To escape marrying Bobo (as they call him) Em heads to London where she catches Ev before he heads back to Europe and the fighting. A MoC results and Em heads back to her husband’s estate to try her hand at managing it and her money in spite of all of Ev’s directives and decrees. When he finally gets back to London, he discovers a mature, intelligent beautiful woman in the place of the ragamuffin he married and realizes that he’s going to have to woo this bride of his in order for the marriage to be the love match he desires. There’s some more stuff about how Ev heads back to Europe in time for Waterloo and how Em’s uncle is still scheming to get her money.
It’s fun to watch Em drive Ev to distraction as she blithely ignores all his increasingly frantic missives from the battlefront and as he learns that his wife is a desirable woman.
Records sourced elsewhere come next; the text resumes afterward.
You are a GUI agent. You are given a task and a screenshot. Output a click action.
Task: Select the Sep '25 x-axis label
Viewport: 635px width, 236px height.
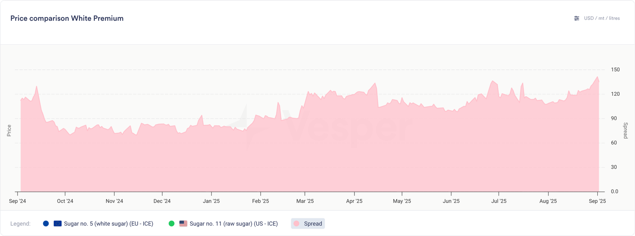click(x=597, y=201)
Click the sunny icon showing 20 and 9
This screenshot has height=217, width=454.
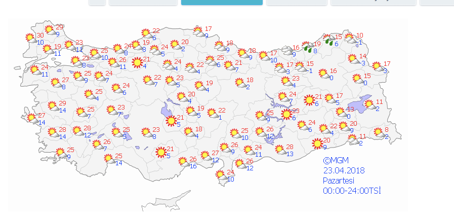coord(317,143)

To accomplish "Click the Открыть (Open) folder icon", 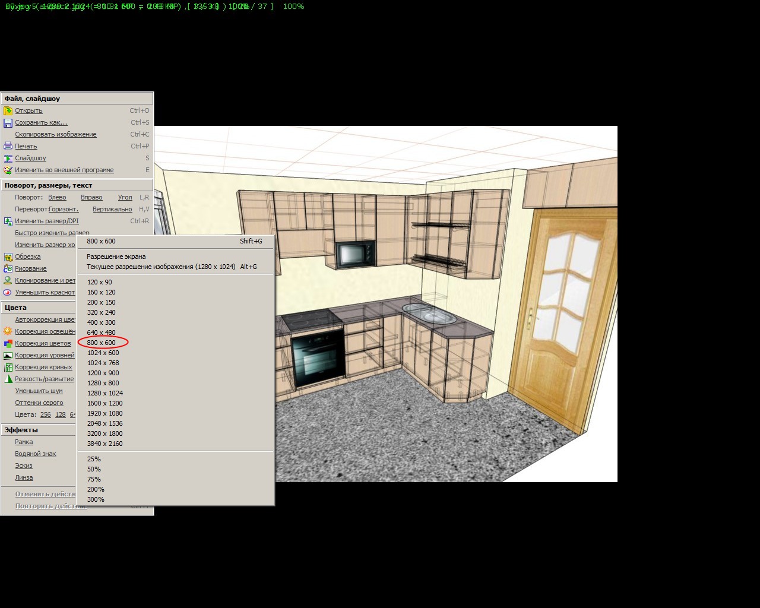I will [8, 111].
Em is that type of heroine whom everyone (except for her terrible uncle) loves. She’s already married so the wives don’t fear her, she grew up knowing all the men in power in London through her father, she’s kind to the spotty youths, and sees that the shy debs have dance partners. She salvages Ev’s estate, finds out what Ev’s brother wants to do in life (raise hogs), brings out Ev’s gudgeon of a younger sister, redoes his townhome, and finally wins over his batman when she arrives in full spate to help nurse Ev back to health.
Ev is about the only one who doesn’t quite know what he thinks of Em. They’ve been friends forever, he thinks Em is pluck to the backbone, knows she can’t sew (and was willing to bribe his mother’s companion to finish Em’s samplers), but Em also drives him to distraction by ignoring his missives from the war (until after she’s done what he tells her not to). His most recent sightings of Em were as a young teen and a seventeen year old in grimy clothes with her hair chopped off. When confronted with the delight she’s grown into, Ev is stumped. He’s longing to make her his wife but not quite sure that he shouldn’t give Em an annulment so she can find a man she loves.
Of course Em has her own feelings about this but because Smokey (her childhood name for him) hasn’t told her how he feels, she doesn’t tell him her growing feelings. All London is watching the married couple to see what’s going to happen while they are dodging all kinds of spurious “accidents” (similar in nature to those in “Miss Lockharte’s Letters”). Thankfully this time both MCs are a bit more quick on the uptake about them.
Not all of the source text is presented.